Revise the items starting at the line containing "The width and height of the screenshot is (1024, 714)." and ending at the line containing "The width and height of the screenshot is (780, 415)." by replacing "Identify" with "Find", keeping everything else unchanged. Leave the pictures out of your answer.

__Provided records__
■ ■ ■
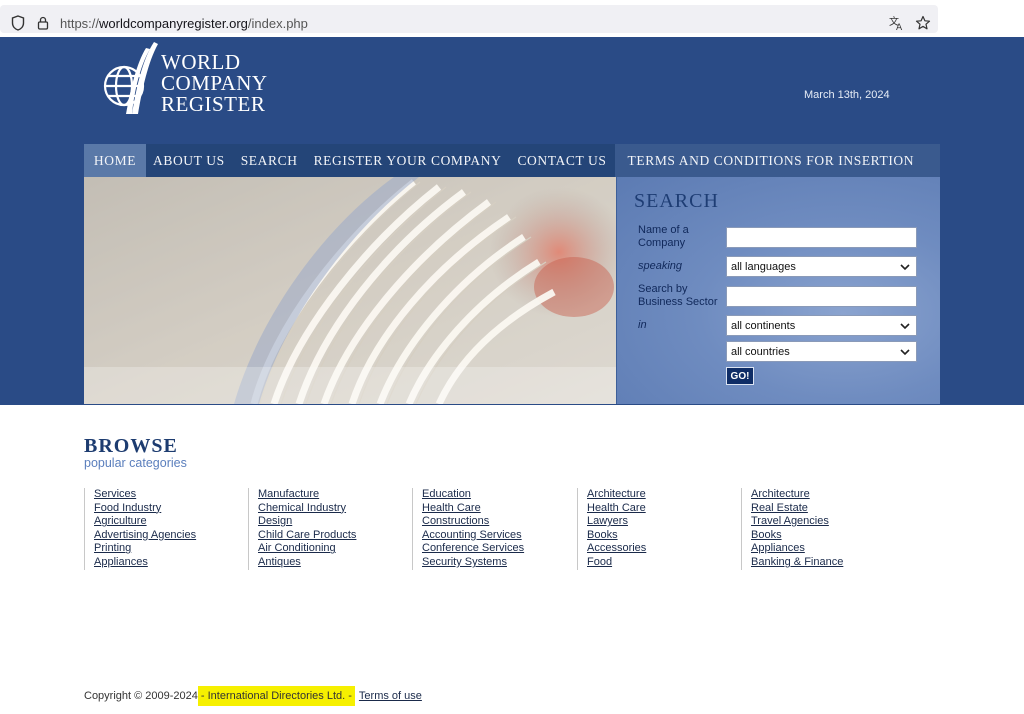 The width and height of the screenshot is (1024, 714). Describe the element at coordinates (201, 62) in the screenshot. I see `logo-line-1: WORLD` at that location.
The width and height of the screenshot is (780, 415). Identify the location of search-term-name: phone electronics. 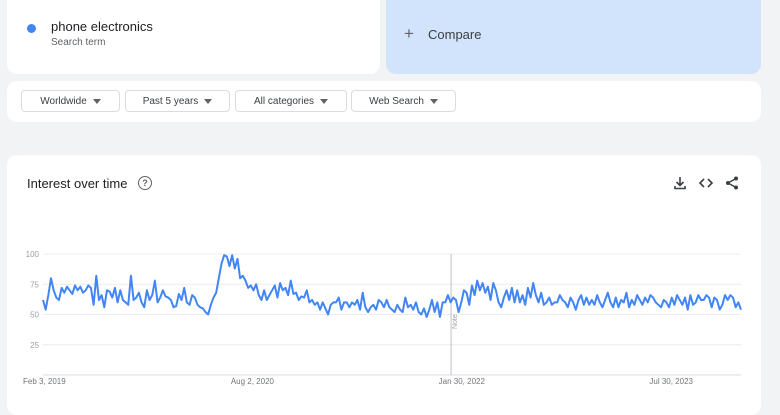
■ ■ ■
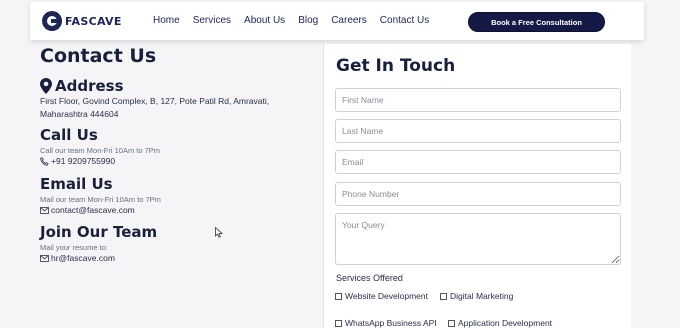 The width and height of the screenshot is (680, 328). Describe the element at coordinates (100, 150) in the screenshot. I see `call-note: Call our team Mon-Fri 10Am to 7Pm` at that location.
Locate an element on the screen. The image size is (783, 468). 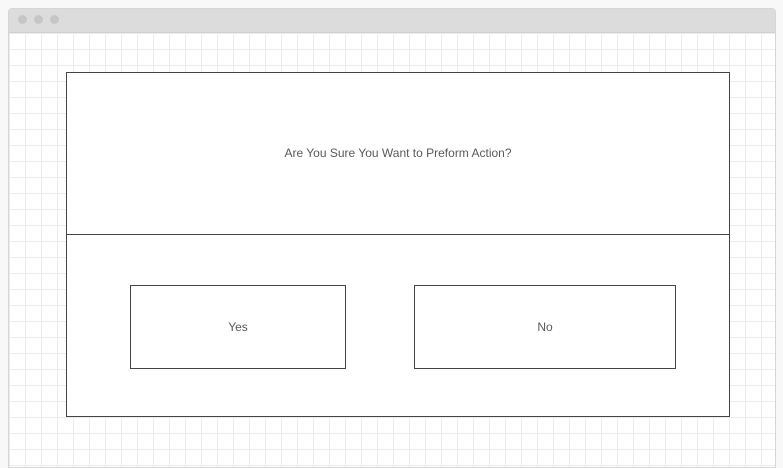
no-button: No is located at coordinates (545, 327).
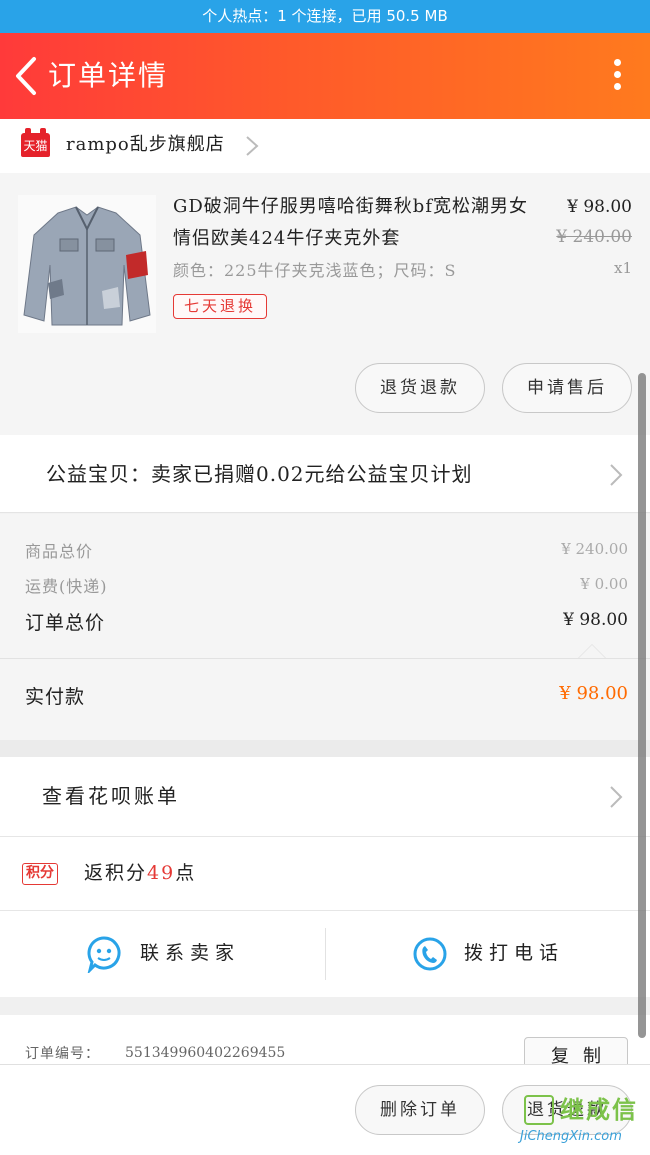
■ ■ ■
__Answer box__
 The width and height of the screenshot is (1024, 714). Describe the element at coordinates (201, 62) in the screenshot. I see `logo-line-1: WORLD` at that location.
The width and height of the screenshot is (780, 415). Find the location of search-term-name: phone electronics. 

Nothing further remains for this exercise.